Wer hat Angst vorm Pinguin? Loslegen mit Linux Linux oder Windows - die Debatte ist Schnee von gestern. Die Realität heißt längst Linux und Windows. Statt mit Vorurteilen und längst ausdiskutierten Argumenten um sich zu werfen, ist der PC-Kenner in beiden Welten zu Hause. In diesem Heft startet eine Artikelserie, die Einsteiger auf dem Weg in die Welt des Pinguins begleitet.

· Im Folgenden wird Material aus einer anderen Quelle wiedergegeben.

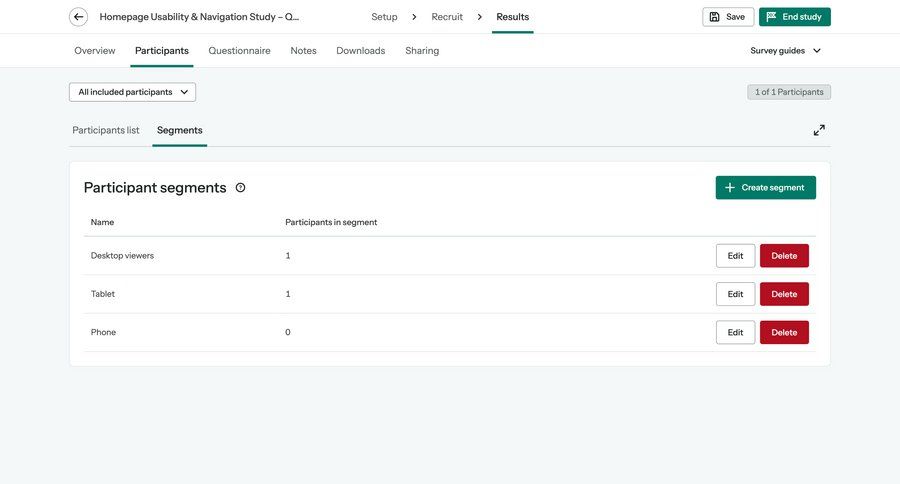Click the 1 of 1 Participants badge
This screenshot has height=484, width=900.
pyautogui.click(x=789, y=92)
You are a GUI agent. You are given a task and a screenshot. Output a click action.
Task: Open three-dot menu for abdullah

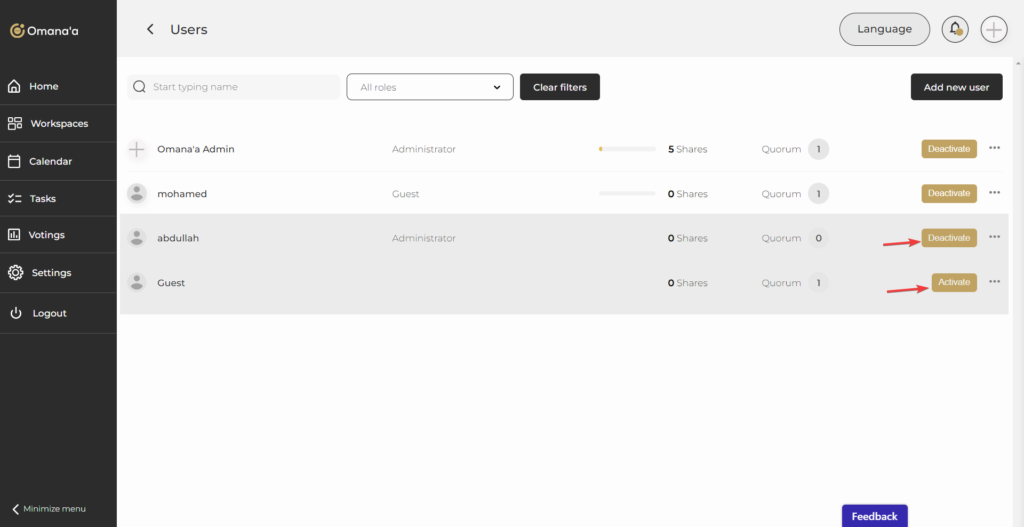pyautogui.click(x=994, y=237)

Früher lebten die Pinguine ganz weit weg, auf ihrem eigenen, unwirtlichen Linux-Kontinent, zusammen mit kryptischen Kommandozeilen und undurchsichtigen Konfigurationsdateien. Da machte man sich entweder auf eine lange, beschwerliche Reise, siedelte womöglich ganz über oder blieb fest in der vertrauten Fensterwelt. Heute ist es nicht ganz so einfach:
Die Pinguine sind unter uns. Linux läuft auf dem Fileserver in der Firma, bringt die eigene Homepage ins Netz, durchforstet bei Google das Web und werkelt in Appliances, die als Jukebox oder Harddisk-Recorder selbst PC-Hassern treue Dienste leisten. Unter der Antiviren- und Systemrettungs-CD aus c't 9 steckt Linux, das „Schulen-ans-Netz“-Projekt [1] hätte es ohne den Pinguin nie gegeben, und gerade bietet Vobis seinen jüngsten 399-Euro-PC „powered by Tux“ an - Motto: „Die Zeit ist jetzt einfach reif für Linux“ [2].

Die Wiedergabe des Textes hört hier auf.